The EXPath HTTP Client does seem to provide low level HTTP access. I am hoping to find an XQuery library that implements some common things such as cookies and authentication on top of HTTP Client, but haven’t come across such a library yet. There are a few OATH implementations for authentication though.

 

I’ll have a look at XML Calabash’s HTTP cookie handling.

 

Fortunately, in the project that I currently have authentication is not needed.  Here is the code that I currently have working. A query can fetch URL(s) by calling local:httpGet(), which does a request to get the cookies that the web site requires, and then does request(s) to return the web page for each URL provided.

 

declare function local:httpResponseCookies($response as element(http:response)) as element(http:header) {

  let $setCookies := $response/http:header[@name = 'Set-Cookie']/@value/data()

  let $cookies := string-join(for $cookie in $setCookies return substring-before($cookie, '; '), '; ')

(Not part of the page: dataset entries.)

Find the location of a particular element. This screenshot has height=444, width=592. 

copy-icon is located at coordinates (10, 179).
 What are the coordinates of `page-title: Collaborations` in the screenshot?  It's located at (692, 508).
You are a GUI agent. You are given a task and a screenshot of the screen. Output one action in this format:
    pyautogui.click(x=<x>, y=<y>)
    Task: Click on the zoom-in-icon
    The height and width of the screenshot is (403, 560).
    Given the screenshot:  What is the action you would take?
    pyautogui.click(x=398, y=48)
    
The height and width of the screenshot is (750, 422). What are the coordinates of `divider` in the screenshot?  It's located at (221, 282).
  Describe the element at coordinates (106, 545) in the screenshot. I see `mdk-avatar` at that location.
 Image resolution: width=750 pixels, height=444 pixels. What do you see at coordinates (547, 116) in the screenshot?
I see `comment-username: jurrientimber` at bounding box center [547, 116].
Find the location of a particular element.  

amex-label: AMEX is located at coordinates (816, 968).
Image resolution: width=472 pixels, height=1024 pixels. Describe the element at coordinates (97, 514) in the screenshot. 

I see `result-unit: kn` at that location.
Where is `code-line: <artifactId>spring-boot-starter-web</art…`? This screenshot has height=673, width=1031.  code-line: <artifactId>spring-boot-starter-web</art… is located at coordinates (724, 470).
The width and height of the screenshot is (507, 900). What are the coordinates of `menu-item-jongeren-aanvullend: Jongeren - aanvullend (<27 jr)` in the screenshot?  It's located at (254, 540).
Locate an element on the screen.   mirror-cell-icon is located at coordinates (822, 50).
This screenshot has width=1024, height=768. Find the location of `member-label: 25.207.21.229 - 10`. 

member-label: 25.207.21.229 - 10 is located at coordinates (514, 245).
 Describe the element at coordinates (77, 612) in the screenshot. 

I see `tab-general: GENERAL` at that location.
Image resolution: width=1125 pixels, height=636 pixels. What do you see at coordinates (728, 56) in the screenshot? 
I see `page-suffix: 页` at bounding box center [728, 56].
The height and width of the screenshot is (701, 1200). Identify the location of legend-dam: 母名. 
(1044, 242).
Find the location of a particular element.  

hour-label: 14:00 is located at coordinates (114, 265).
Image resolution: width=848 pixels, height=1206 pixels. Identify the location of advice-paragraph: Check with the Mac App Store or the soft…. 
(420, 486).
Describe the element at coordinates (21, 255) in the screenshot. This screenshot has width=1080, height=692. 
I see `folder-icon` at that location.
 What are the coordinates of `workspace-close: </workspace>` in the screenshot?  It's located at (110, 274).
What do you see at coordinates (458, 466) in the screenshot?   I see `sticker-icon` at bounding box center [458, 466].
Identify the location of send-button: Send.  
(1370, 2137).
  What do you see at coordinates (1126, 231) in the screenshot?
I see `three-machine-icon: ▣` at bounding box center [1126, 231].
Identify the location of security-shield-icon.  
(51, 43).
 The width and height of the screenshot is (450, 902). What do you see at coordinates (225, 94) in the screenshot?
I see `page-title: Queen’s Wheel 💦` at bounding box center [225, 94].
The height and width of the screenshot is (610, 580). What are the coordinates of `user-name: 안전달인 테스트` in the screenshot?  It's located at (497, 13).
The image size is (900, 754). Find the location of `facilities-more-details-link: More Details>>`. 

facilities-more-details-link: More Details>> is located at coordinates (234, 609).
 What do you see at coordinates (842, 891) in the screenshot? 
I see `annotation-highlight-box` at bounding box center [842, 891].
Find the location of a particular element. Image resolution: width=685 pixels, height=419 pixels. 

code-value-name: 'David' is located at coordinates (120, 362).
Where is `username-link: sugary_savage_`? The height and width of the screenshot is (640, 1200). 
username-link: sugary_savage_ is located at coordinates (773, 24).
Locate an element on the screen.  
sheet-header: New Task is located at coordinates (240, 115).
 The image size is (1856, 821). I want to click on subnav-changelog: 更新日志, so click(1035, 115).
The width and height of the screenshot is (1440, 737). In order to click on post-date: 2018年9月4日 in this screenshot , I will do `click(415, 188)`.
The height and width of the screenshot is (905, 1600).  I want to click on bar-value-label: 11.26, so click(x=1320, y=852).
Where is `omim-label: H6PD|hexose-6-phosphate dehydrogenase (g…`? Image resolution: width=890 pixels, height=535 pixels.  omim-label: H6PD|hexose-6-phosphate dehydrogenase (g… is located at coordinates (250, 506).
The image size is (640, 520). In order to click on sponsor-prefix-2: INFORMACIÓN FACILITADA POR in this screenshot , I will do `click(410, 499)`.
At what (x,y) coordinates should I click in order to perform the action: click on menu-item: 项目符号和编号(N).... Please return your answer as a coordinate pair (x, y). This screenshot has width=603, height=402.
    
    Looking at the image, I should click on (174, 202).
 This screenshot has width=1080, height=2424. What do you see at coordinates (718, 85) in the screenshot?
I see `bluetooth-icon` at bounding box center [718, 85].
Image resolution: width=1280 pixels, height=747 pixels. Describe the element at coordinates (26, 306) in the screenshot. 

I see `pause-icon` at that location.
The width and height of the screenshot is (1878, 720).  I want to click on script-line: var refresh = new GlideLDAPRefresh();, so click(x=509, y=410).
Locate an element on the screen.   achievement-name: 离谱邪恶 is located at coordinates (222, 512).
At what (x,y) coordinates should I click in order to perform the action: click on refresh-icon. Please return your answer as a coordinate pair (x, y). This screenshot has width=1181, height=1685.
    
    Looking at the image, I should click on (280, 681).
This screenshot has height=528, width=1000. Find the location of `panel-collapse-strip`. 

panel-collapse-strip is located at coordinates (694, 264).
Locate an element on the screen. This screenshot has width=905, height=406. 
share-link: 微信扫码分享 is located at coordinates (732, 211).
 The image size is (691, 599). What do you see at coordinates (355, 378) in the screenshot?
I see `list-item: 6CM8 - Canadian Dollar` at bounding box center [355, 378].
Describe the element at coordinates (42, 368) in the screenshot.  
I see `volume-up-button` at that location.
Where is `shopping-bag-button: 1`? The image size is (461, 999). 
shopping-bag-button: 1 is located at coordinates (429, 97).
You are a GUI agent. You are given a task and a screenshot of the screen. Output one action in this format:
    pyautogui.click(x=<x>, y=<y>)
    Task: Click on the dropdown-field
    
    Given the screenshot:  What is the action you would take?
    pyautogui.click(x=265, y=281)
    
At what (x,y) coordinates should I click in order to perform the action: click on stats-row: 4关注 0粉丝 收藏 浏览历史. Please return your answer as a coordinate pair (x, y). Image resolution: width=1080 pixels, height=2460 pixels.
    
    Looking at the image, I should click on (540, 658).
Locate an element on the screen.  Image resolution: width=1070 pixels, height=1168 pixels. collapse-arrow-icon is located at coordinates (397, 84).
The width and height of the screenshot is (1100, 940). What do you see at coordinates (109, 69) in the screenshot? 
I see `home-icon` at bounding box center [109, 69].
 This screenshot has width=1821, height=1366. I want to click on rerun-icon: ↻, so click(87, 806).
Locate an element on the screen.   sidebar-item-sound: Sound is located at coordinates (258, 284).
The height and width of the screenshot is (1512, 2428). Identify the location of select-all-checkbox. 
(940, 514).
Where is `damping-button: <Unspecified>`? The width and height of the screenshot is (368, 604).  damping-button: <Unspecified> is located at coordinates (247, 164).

  return <http:header name="Cookie" value="{$cookies}"/>

};

 

declare function local:httpGet($urls as xs:string+) as element(page)* {

  let $response := http:send-request(<http:request method='get'/>, $urls[1])

  for $url in $urls

  let $response := http:send-request(<http:request method='get'>

    {local:httpResponseCookies($response[self::http:response])}

    </http:request>, $url)

  return element page { attribute url { $url }, $response[2] }

};

 

 

Thanks,

Vincent

 

 

 

 

From: basex-talk-bounces@mailman.uni-konstanz.de [mailto:basex-talk-bounces@mailman.uni-konstanz.de] On Behalf Of Andy Bunce
Sent: Tuesday, July 14, 2015 12:11 PM
To: Florent Georges
Cc: BaseX
Subject: Re: [basex-talk] HTTP module and cookies

 

In my experience the case that causes the most problem is the authentication redirect. I have never tried this with BaseX but I have been very grateful in the past that XMLCalabash implements this:

 

"The exception arises in the case of redirection. If a redirect response includes cookies, those cookies are forwarded as appropriate to the redirected location when the redirection is followed."  [1]

/Andy

 

[1] http://xprocbook.com/book/refentry-19.html#cookies

 

 

 

On 10 July 2015 at 10:36, Florent Georges <fgeorges@fgeorges.org> wrote:

  Hi,

  Correct me if I am wrong, but I believe the HTTP Client in BaseX is
the EXPath HTTP Client?  It was indeed designed to provide access to
low-level, raw HTTP.  It does not contain a lot of higher level
feature based on HTTP itself.  Indeed, you have to handle cookies
yourself for instance.

  The difficulty here, if I am right, is the side-effects required to
pass information somehow (in a hidden way) between 2 different HTTP
requests.

  Any suggestion to improve the API is welcome (at least on the EXPath
mailing list, I don't want to speak for BaseX developers, but I am
pretty sure here as well :-)...)

  Regards,

--
Florent Georges
http://fgeorges.org/
http://h2oconsulting.be/



On 10 July 2015 at 11:13, Christian Grün wrote:
> Hi Vincent,
>
> So far, I'm not aware of a standard solution to handle and cache
> client-side cookies with BaseX. Could you show us your solution? It
> might help us to discuss alternative solutions.
>
> Best,
> Christian
>
>
>
> On Thu, Jul 9, 2015 at 8:30 PM, Lizzi, Vincent
> <Vincent.Lizzi@taylorandfrancis.com> wrote:
>> I am using BaseX to scrape data from a web site. This web site, probably
>> like many other websites, relies on cookies and if it does not receive the
>> expected cookies it delivers a page instructing you to enable cookies in
>> your browser. I was able to get this working by parsing the http:header
>> response to get the cookies to use in subsequent requests. This is the
>> second time I’ve done this, and even though this works it seems a bit hacky.
>> Is there a standard way of handling cookies using the HTTP Module or the
>> Fetch module? Or, are there any well written code examples available?
>>
>> In other environments typically you define a cookie jar in some way, and the
>> cookie jar is used (and is updated) automatically in all subsequent HTTP
>> requests. I’m hoping to find something similar in BaseX.
>>
>> Thanks,
>> Vincent